Saved entries
####

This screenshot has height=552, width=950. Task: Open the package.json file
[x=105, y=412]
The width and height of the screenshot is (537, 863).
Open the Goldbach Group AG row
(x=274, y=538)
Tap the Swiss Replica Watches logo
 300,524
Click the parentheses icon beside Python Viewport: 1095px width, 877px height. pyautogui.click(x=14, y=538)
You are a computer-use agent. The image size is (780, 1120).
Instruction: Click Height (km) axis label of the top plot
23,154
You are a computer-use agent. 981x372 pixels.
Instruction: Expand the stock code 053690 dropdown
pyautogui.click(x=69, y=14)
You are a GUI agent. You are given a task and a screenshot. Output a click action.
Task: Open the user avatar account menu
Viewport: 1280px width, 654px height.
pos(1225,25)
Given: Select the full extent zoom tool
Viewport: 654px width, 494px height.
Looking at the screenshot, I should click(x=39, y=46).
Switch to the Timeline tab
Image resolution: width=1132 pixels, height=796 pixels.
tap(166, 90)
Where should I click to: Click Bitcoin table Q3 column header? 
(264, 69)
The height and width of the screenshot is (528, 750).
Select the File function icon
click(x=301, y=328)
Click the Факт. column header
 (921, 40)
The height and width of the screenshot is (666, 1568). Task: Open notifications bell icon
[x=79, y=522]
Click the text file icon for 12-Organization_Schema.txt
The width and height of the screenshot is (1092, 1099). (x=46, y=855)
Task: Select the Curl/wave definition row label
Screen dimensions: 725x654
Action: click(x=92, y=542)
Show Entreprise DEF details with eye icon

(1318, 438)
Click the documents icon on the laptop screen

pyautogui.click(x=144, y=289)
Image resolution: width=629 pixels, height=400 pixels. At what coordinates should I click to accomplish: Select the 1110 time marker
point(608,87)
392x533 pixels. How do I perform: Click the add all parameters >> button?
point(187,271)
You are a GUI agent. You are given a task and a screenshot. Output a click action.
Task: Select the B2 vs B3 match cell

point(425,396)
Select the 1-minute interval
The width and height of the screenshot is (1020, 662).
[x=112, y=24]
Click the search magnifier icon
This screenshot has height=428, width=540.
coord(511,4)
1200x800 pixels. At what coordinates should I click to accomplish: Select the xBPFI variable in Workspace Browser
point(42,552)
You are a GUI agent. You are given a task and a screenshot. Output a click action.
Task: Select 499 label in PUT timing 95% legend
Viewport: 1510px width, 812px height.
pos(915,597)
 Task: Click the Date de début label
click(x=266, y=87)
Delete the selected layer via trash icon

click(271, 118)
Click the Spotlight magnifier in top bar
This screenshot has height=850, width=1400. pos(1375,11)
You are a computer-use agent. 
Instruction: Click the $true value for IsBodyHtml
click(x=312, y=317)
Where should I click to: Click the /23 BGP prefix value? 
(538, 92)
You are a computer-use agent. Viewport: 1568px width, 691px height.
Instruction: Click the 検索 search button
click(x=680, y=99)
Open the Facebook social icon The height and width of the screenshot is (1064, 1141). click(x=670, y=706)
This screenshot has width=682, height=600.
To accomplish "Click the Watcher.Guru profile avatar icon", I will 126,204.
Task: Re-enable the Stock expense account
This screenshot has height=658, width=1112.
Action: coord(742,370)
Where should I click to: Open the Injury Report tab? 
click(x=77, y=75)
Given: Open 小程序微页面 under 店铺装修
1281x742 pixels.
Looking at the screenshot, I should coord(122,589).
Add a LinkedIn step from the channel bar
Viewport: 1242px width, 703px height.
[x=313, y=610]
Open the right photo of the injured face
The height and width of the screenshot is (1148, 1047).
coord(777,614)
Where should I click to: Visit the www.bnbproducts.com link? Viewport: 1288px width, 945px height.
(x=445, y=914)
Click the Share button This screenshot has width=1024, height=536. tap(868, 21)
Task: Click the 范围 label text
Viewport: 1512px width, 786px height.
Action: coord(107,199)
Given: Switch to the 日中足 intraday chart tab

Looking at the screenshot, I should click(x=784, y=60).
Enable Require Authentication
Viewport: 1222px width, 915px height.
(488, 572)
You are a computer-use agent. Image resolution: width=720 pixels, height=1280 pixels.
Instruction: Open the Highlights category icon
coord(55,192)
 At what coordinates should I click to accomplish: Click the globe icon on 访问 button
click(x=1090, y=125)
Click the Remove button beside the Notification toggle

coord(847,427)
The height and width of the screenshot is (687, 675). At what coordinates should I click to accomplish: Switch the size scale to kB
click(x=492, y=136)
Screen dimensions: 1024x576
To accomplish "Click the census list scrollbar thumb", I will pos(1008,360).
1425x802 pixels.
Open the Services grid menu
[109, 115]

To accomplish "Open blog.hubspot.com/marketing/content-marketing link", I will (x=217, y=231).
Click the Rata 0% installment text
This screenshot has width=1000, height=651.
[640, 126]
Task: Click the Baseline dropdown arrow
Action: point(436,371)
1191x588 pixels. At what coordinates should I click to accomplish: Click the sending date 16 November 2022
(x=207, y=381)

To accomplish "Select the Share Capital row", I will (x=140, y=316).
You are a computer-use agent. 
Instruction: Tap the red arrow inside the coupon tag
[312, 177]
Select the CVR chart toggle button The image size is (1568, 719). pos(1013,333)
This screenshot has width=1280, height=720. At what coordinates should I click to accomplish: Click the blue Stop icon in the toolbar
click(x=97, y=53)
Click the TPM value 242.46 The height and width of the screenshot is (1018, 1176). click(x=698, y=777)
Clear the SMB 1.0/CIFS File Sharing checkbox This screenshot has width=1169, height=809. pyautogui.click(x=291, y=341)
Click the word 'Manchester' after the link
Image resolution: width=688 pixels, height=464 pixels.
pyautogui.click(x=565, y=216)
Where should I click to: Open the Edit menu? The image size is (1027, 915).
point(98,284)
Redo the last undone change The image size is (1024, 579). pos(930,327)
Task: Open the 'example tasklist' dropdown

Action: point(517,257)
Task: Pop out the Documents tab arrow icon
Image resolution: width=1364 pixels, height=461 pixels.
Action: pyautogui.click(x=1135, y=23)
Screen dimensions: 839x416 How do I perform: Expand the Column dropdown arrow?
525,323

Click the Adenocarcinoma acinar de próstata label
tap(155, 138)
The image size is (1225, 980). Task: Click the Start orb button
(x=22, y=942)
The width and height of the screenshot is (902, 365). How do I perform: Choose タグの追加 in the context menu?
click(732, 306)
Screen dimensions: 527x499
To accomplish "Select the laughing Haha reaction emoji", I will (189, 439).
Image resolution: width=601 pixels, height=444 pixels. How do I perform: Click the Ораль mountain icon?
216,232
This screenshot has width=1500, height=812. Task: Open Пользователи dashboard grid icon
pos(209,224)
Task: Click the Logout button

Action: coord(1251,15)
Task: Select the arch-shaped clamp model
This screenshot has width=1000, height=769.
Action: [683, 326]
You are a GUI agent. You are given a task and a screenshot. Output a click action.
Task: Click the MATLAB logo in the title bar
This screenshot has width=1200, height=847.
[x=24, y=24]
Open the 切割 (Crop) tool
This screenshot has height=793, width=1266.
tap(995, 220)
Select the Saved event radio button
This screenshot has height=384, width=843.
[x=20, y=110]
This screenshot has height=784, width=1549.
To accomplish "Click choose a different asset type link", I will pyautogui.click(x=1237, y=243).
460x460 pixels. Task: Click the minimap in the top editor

####

#### [Task requirements]
Retype each line of the data exactly as it reads.

#### [Solved exercise]
This screenshot has height=552, width=950. Task: Open the package.json file
[x=105, y=412]
The width and height of the screenshot is (537, 863).
Open the Goldbach Group AG row
(x=274, y=538)
Tap the Swiss Replica Watches logo
 300,524
Click the parentheses icon beside Python Viewport: 1095px width, 877px height. pyautogui.click(x=14, y=538)
You are a computer-use agent. The image size is (780, 1120).
Instruction: Click Height (km) axis label of the top plot
23,154
You are a computer-use agent. 981x372 pixels.
Instruction: Expand the stock code 053690 dropdown
pyautogui.click(x=69, y=14)
You are a GUI agent. You are given a task and a screenshot. Output a click action.
Task: Open the user avatar account menu
Viewport: 1280px width, 654px height.
pos(1225,25)
Given: Select the full extent zoom tool
Viewport: 654px width, 494px height.
Looking at the screenshot, I should click(x=39, y=46).
Switch to the Timeline tab
Image resolution: width=1132 pixels, height=796 pixels.
tap(166, 90)
Where should I click to: Click Bitcoin table Q3 column header? 
(264, 69)
The height and width of the screenshot is (528, 750).
Select the File function icon
click(x=301, y=328)
Click the Факт. column header
 (921, 40)
The height and width of the screenshot is (666, 1568). Task: Open notifications bell icon
[x=79, y=522]
Click the text file icon for 12-Organization_Schema.txt
The width and height of the screenshot is (1092, 1099). (x=46, y=855)
Task: Select the Curl/wave definition row label
Screen dimensions: 725x654
Action: click(x=92, y=542)
Show Entreprise DEF details with eye icon

(1318, 438)
Click the documents icon on the laptop screen

pyautogui.click(x=144, y=289)
Image resolution: width=629 pixels, height=400 pixels. At what coordinates should I click to accomplish: Select the 1110 time marker
point(608,87)
392x533 pixels. How do I perform: Click the add all parameters >> button?
point(187,271)
You are a GUI agent. You are given a task and a screenshot. Output a click action.
Task: Select the B2 vs B3 match cell

point(425,396)
Select the 1-minute interval
The width and height of the screenshot is (1020, 662).
[x=112, y=24]
Click the search magnifier icon
This screenshot has height=428, width=540.
coord(511,4)
1200x800 pixels. At what coordinates should I click to accomplish: Select the xBPFI variable in Workspace Browser
point(42,552)
You are a GUI agent. You are given a task and a screenshot. Output a click action.
Task: Select 499 label in PUT timing 95% legend
Viewport: 1510px width, 812px height.
pos(915,597)
 Task: Click the Date de début label
click(x=266, y=87)
Delete the selected layer via trash icon

click(271, 118)
Click the Spotlight magnifier in top bar
This screenshot has height=850, width=1400. pos(1375,11)
You are a computer-use agent. 
Instruction: Click the $true value for IsBodyHtml
click(x=312, y=317)
Where should I click to: Click the /23 BGP prefix value? 
(538, 92)
You are a computer-use agent. Viewport: 1568px width, 691px height.
Instruction: Click the 検索 search button
click(x=680, y=99)
Open the Facebook social icon The height and width of the screenshot is (1064, 1141). click(x=670, y=706)
This screenshot has width=682, height=600.
To accomplish "Click the Watcher.Guru profile avatar icon", I will 126,204.
Task: Re-enable the Stock expense account
This screenshot has height=658, width=1112.
Action: coord(742,370)
Where should I click to: Open the Injury Report tab? 
click(x=77, y=75)
Given: Open 小程序微页面 under 店铺装修
1281x742 pixels.
Looking at the screenshot, I should coord(122,589).
Add a LinkedIn step from the channel bar
Viewport: 1242px width, 703px height.
[x=313, y=610]
Open the right photo of the injured face
The height and width of the screenshot is (1148, 1047).
coord(777,614)
Where should I click to: Visit the www.bnbproducts.com link? Viewport: 1288px width, 945px height.
(x=445, y=914)
Click the Share button This screenshot has width=1024, height=536. tap(868, 21)
Task: Click the 范围 label text
Viewport: 1512px width, 786px height.
Action: coord(107,199)
Given: Switch to the 日中足 intraday chart tab

Looking at the screenshot, I should click(x=784, y=60).
Enable Require Authentication
Viewport: 1222px width, 915px height.
(488, 572)
You are a computer-use agent. Image resolution: width=720 pixels, height=1280 pixels.
Instruction: Open the Highlights category icon
coord(55,192)
 At what coordinates should I click to accomplish: Click the globe icon on 访问 button
click(x=1090, y=125)
Click the Remove button beside the Notification toggle

coord(847,427)
The height and width of the screenshot is (687, 675). At what coordinates should I click to accomplish: Switch the size scale to kB
click(x=492, y=136)
Screen dimensions: 1024x576
To accomplish "Click the census list scrollbar thumb", I will pos(1008,360).
1425x802 pixels.
Open the Services grid menu
[109, 115]

To accomplish "Open blog.hubspot.com/marketing/content-marketing link", I will (x=217, y=231).
Click the Rata 0% installment text
This screenshot has width=1000, height=651.
[640, 126]
Task: Click the Baseline dropdown arrow
Action: point(436,371)
1191x588 pixels. At what coordinates should I click to accomplish: Click the sending date 16 November 2022
(x=207, y=381)

To accomplish "Select the Share Capital row", I will (x=140, y=316).
You are a computer-use agent. 
Instruction: Tap the red arrow inside the coupon tag
[312, 177]
Select the CVR chart toggle button The image size is (1568, 719). pos(1013,333)
This screenshot has width=1280, height=720. At what coordinates should I click to accomplish: Click the blue Stop icon in the toolbar
click(x=97, y=53)
Click the TPM value 242.46 The height and width of the screenshot is (1018, 1176). click(x=698, y=777)
Clear the SMB 1.0/CIFS File Sharing checkbox This screenshot has width=1169, height=809. pyautogui.click(x=291, y=341)
Click the word 'Manchester' after the link
Image resolution: width=688 pixels, height=464 pixels.
pyautogui.click(x=565, y=216)
Where should I click to: Open the Edit menu? The image size is (1027, 915).
point(98,284)
Redo the last undone change The image size is (1024, 579). pos(930,327)
Task: Open the 'example tasklist' dropdown

Action: point(517,257)
Task: Pop out the Documents tab arrow icon
Image resolution: width=1364 pixels, height=461 pixels.
Action: pyautogui.click(x=1135, y=23)
Screen dimensions: 839x416 How do I perform: Expand the Column dropdown arrow?
525,323

Click the Adenocarcinoma acinar de próstata label
tap(155, 138)
The image size is (1225, 980). Task: Click the Start orb button
(x=22, y=942)
The width and height of the screenshot is (902, 365). How do I perform: Choose タグの追加 in the context menu?
click(732, 306)
Screen dimensions: 527x499
To accomplish "Select the laughing Haha reaction emoji", I will (189, 439).
Image resolution: width=601 pixels, height=444 pixels. How do I perform: Click the Ораль mountain icon?
216,232
This screenshot has width=1500, height=812. Task: Open Пользователи dashboard grid icon
pos(209,224)
Task: Click the Logout button

Action: coord(1251,15)
Task: Select the arch-shaped clamp model
This screenshot has width=1000, height=769.
Action: [683, 326]
You are a GUI agent. You are given a task and a screenshot. Output a click action.
Task: Click the MATLAB logo in the title bar
This screenshot has width=1200, height=847.
[x=24, y=24]
Open the 切割 (Crop) tool
This screenshot has height=793, width=1266.
tap(995, 220)
Select the Saved event radio button
This screenshot has height=384, width=843.
[x=20, y=110]
This screenshot has height=784, width=1549.
To accomplish "Click choose a different asset type link", I will pyautogui.click(x=1237, y=243).
460x460 pixels. Task: Click the minimap in the top editor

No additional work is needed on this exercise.